What you have to do:
Set down again each entry exactly as it reads, pictures excluded.

^^^^^^^^^^^^^^^^

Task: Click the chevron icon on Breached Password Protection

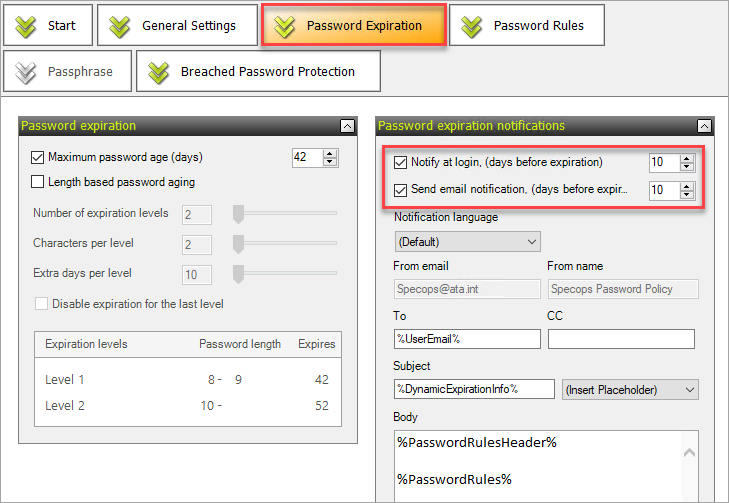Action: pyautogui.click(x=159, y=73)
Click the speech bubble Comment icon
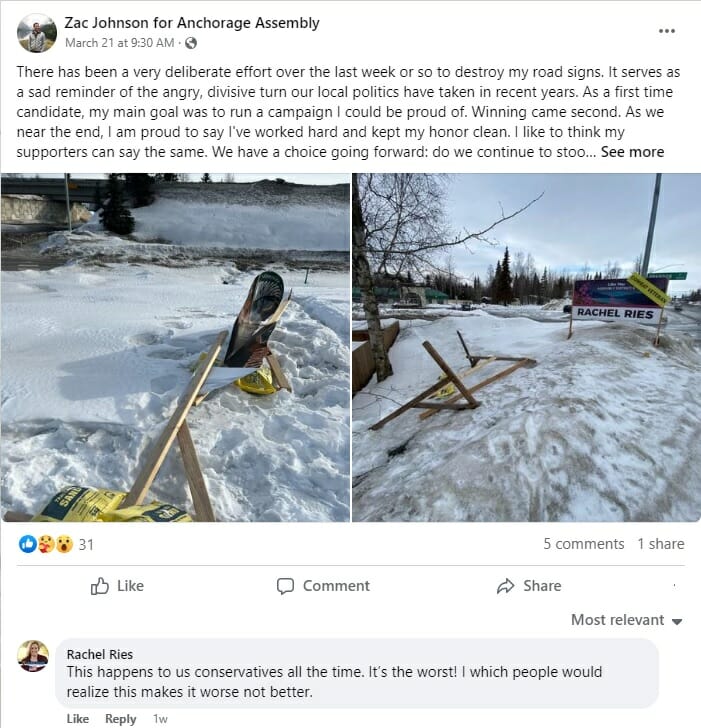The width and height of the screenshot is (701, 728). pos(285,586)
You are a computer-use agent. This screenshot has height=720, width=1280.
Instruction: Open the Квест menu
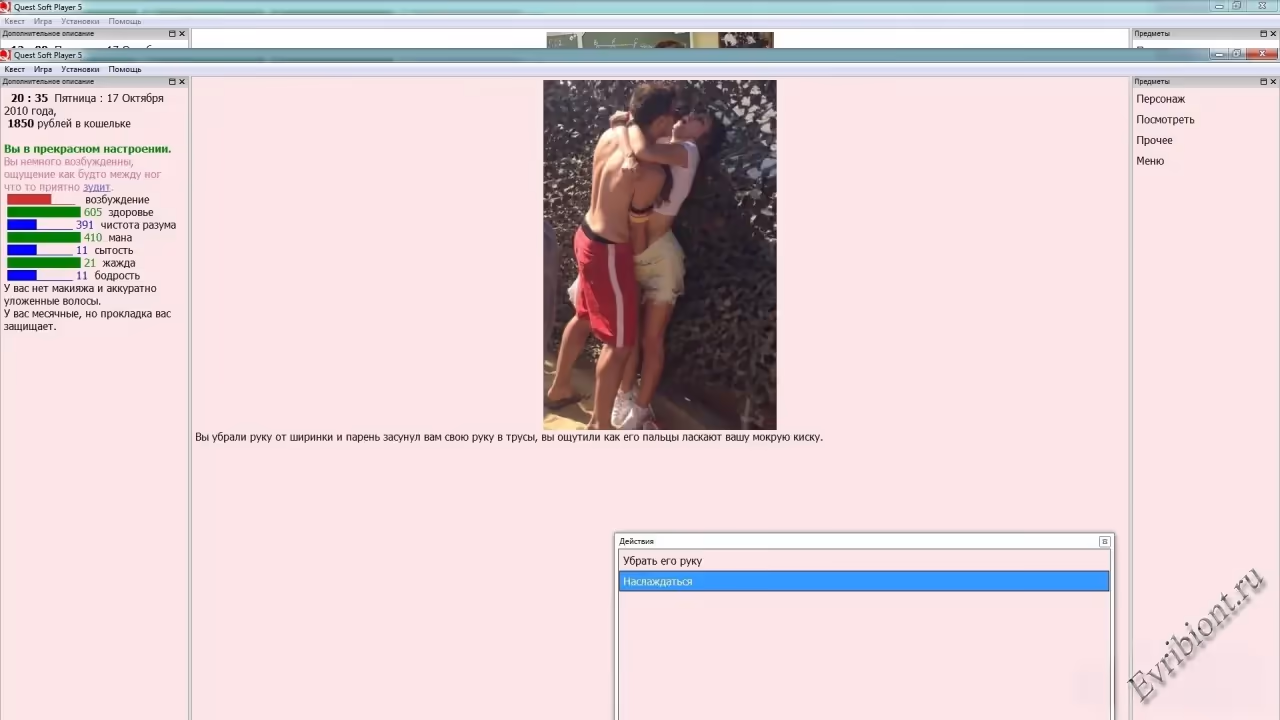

^^^^^^^^^^^^^^^^

Completed task:
Task: Click the chevron icon on Breached Password Protection

Action: pyautogui.click(x=159, y=73)
Click the speech bubble Comment icon
The width and height of the screenshot is (701, 728). pos(285,586)
You are a computer-use agent. This screenshot has height=720, width=1280.
Instruction: Open the Квест menu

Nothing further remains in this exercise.